> TASK DESCRIPTION
Print the whole listing, unchanged.

> DATA EXTRACT
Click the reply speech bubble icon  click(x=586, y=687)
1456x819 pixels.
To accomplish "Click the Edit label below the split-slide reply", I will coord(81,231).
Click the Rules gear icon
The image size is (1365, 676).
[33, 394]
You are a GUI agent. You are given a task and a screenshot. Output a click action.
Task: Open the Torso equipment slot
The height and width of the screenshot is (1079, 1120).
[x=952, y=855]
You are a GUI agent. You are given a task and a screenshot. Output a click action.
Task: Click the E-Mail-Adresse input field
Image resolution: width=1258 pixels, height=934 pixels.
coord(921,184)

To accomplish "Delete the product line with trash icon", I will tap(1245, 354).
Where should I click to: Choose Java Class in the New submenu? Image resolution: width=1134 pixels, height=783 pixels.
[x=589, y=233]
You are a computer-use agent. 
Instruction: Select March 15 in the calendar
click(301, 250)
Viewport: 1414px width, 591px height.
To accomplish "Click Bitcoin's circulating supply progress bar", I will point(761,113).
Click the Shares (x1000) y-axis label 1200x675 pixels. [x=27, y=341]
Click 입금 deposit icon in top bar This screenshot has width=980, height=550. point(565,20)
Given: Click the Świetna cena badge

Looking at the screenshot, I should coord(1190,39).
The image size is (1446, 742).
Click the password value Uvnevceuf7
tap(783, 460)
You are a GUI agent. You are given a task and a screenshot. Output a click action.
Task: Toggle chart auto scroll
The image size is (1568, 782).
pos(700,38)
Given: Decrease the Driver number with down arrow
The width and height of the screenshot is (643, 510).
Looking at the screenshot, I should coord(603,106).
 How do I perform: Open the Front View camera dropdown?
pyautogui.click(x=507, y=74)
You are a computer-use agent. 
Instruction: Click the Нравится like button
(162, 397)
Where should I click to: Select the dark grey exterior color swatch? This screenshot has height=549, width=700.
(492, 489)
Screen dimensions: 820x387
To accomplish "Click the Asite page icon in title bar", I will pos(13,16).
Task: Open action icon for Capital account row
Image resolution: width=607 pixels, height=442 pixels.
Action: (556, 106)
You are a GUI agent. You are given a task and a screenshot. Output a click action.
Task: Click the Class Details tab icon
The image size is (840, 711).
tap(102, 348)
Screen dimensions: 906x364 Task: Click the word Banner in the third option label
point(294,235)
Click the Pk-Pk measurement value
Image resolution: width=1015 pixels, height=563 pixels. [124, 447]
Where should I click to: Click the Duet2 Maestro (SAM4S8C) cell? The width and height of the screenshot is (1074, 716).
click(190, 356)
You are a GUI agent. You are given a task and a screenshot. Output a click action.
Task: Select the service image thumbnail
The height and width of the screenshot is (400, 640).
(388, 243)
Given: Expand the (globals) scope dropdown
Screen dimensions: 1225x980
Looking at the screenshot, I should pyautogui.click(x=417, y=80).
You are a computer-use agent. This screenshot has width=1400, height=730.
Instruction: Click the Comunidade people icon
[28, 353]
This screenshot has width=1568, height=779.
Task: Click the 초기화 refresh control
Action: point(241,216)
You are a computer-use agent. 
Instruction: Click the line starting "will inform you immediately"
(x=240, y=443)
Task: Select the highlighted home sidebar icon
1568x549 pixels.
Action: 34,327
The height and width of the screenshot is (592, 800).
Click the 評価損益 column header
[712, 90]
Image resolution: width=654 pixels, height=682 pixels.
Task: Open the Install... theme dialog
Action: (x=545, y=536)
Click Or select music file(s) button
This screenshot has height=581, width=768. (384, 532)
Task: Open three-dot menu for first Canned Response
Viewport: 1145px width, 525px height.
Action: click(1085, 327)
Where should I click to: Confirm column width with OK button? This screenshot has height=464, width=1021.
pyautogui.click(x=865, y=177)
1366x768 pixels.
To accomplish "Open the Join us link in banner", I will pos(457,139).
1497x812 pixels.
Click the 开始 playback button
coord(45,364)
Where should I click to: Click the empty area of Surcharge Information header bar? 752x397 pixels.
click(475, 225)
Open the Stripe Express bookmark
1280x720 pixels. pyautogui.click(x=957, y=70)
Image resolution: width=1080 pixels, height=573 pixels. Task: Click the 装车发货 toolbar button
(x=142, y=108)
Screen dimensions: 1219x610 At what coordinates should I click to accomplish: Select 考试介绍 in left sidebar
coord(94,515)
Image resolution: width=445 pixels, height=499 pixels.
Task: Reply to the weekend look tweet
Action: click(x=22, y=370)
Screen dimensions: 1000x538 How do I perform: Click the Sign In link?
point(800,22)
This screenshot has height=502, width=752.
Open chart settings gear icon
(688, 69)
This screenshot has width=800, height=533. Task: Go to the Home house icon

> EXPECTED ANSWER
Click the reply speech bubble icon  click(x=586, y=687)
1456x819 pixels.
To accomplish "Click the Edit label below the split-slide reply", I will coord(81,231).
Click the Rules gear icon
The image size is (1365, 676).
[33, 394]
You are a GUI agent. You are given a task and a screenshot. Output a click action.
Task: Open the Torso equipment slot
The height and width of the screenshot is (1079, 1120).
[x=952, y=855]
You are a GUI agent. You are given a task and a screenshot. Output a click action.
Task: Click the E-Mail-Adresse input field
Image resolution: width=1258 pixels, height=934 pixels.
coord(921,184)

To accomplish "Delete the product line with trash icon", I will tap(1245, 354).
Where should I click to: Choose Java Class in the New submenu? Image resolution: width=1134 pixels, height=783 pixels.
[x=589, y=233]
You are a computer-use agent. 
Instruction: Select March 15 in the calendar
click(301, 250)
Viewport: 1414px width, 591px height.
To accomplish "Click Bitcoin's circulating supply progress bar", I will point(761,113).
Click the Shares (x1000) y-axis label 1200x675 pixels. [x=27, y=341]
Click 입금 deposit icon in top bar This screenshot has width=980, height=550. point(565,20)
Given: Click the Świetna cena badge

Looking at the screenshot, I should coord(1190,39).
The image size is (1446, 742).
Click the password value Uvnevceuf7
tap(783, 460)
You are a GUI agent. You are given a task and a screenshot. Output a click action.
Task: Toggle chart auto scroll
The image size is (1568, 782).
pos(700,38)
Given: Decrease the Driver number with down arrow
The width and height of the screenshot is (643, 510).
Looking at the screenshot, I should coord(603,106).
 How do I perform: Open the Front View camera dropdown?
pyautogui.click(x=507, y=74)
You are a computer-use agent. 
Instruction: Click the Нравится like button
(162, 397)
Where should I click to: Select the dark grey exterior color swatch? This screenshot has height=549, width=700.
(492, 489)
Screen dimensions: 820x387
To accomplish "Click the Asite page icon in title bar", I will pos(13,16).
Task: Open action icon for Capital account row
Image resolution: width=607 pixels, height=442 pixels.
Action: (556, 106)
You are a GUI agent. You are given a task and a screenshot. Output a click action.
Task: Click the Class Details tab icon
The image size is (840, 711).
tap(102, 348)
Screen dimensions: 906x364 Task: Click the word Banner in the third option label
point(294,235)
Click the Pk-Pk measurement value
Image resolution: width=1015 pixels, height=563 pixels. [124, 447]
Where should I click to: Click the Duet2 Maestro (SAM4S8C) cell? The width and height of the screenshot is (1074, 716).
click(190, 356)
You are a GUI agent. You are given a task and a screenshot. Output a click action.
Task: Select the service image thumbnail
The height and width of the screenshot is (400, 640).
(388, 243)
Given: Expand the (globals) scope dropdown
Screen dimensions: 1225x980
Looking at the screenshot, I should pyautogui.click(x=417, y=80).
You are a computer-use agent. This screenshot has width=1400, height=730.
Instruction: Click the Comunidade people icon
[28, 353]
This screenshot has width=1568, height=779.
Task: Click the 초기화 refresh control
Action: point(241,216)
You are a computer-use agent. 
Instruction: Click the line starting "will inform you immediately"
(x=240, y=443)
Task: Select the highlighted home sidebar icon
1568x549 pixels.
Action: 34,327
The height and width of the screenshot is (592, 800).
Click the 評価損益 column header
[712, 90]
Image resolution: width=654 pixels, height=682 pixels.
Task: Open the Install... theme dialog
Action: (x=545, y=536)
Click Or select music file(s) button
This screenshot has height=581, width=768. (384, 532)
Task: Open three-dot menu for first Canned Response
Viewport: 1145px width, 525px height.
Action: click(1085, 327)
Where should I click to: Confirm column width with OK button? This screenshot has height=464, width=1021.
pyautogui.click(x=865, y=177)
1366x768 pixels.
To accomplish "Open the Join us link in banner", I will pos(457,139).
1497x812 pixels.
Click the 开始 playback button
coord(45,364)
Where should I click to: Click the empty area of Surcharge Information header bar? 752x397 pixels.
click(475, 225)
Open the Stripe Express bookmark
1280x720 pixels. pyautogui.click(x=957, y=70)
Image resolution: width=1080 pixels, height=573 pixels. Task: Click the 装车发货 toolbar button
(x=142, y=108)
Screen dimensions: 1219x610 At what coordinates should I click to accomplish: Select 考试介绍 in left sidebar
coord(94,515)
Image resolution: width=445 pixels, height=499 pixels.
Task: Reply to the weekend look tweet
Action: click(x=22, y=370)
Screen dimensions: 1000x538 How do I perform: Click the Sign In link?
point(800,22)
This screenshot has height=502, width=752.
Open chart settings gear icon
(688, 69)
This screenshot has width=800, height=533. Task: Go to the Home house icon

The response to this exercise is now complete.